There had been a brief early shower, but now real rain was coming and soon the forest would be drenched. They would be keeping to shelter on this night, and their fire if not out would be dying.

For the first few minutes sight would be limited, but by the time I had been out an hour my night vision would be excellent. I circled wide, taking my time. If I surmised correctly, they would be near the mouth of the gulch. There was an area there where during a rain several small streams came down the mountain.

Before coming out from the fort I had gone over the route in my mind and had studied the possibilities for camping. They would want to be near water, of course. They would wish to be hidden, yet in a place easy of access. As I had gone in and out of the gulch a number of times when hunting or exploring I knew what their choices would be.

The place I chose to look was a small bench from which our fort would be visible by day. There was a seep nearby and a number of big, old trees. There was an overhang of rock, a sort of wind-hollowed cave that would provide shelter from the rain.

Moving carefully along a hillside I had once crossed in stalking a deer, I crouched in the trees to look over the bench. A small fire smoldered near the overhang and I could see the bunched bodies of sleepers.

The fire had been built where others before it had been, under a waterworn crack that allowed the smoke to escape, a sort of natural chimney in the rock.

The idea came gradually as I sat studying the layout. Not twenty yards from the cave a small stream trickled down among the rocks, its nearest approach to the cave being on a level with the top of the overhang. The stream veered off to the east, but the ground near it sloped to the west. At one time the stream must have flowed that way.

Why not again?

Easing back from my vantage point I went up the slope through the trees. Crouching in the darkness beside the stream I studied it and made up my mind. Keokotah was sure the Indians who had come with Kapata were losing their enthusiasm. Kapata had failed to give them the quick victory expected, and they had not taken the scalps they wanted. Maybe we could discourage them some more.

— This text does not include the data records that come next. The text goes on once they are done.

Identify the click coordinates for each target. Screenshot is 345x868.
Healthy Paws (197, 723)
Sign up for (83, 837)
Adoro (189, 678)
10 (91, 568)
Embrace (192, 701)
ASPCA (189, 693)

Following the trough where the stream had flowed in the long ago I came to its banks. What I had was just an idea. The stream was no more than two feet wide and perhaps a foot deep or less. As always there were fallen trees lying about. Choosing one, I upended it and tipped it across the stream. It fell with a splash.

Lifting another, I dropped it in the water alongside the first, making a crude dam. Instantly the water was diverted and started down its old channel. It ran along swiftly, dropped through the crack from which the smoke issued, and flooded the floor of the small cave.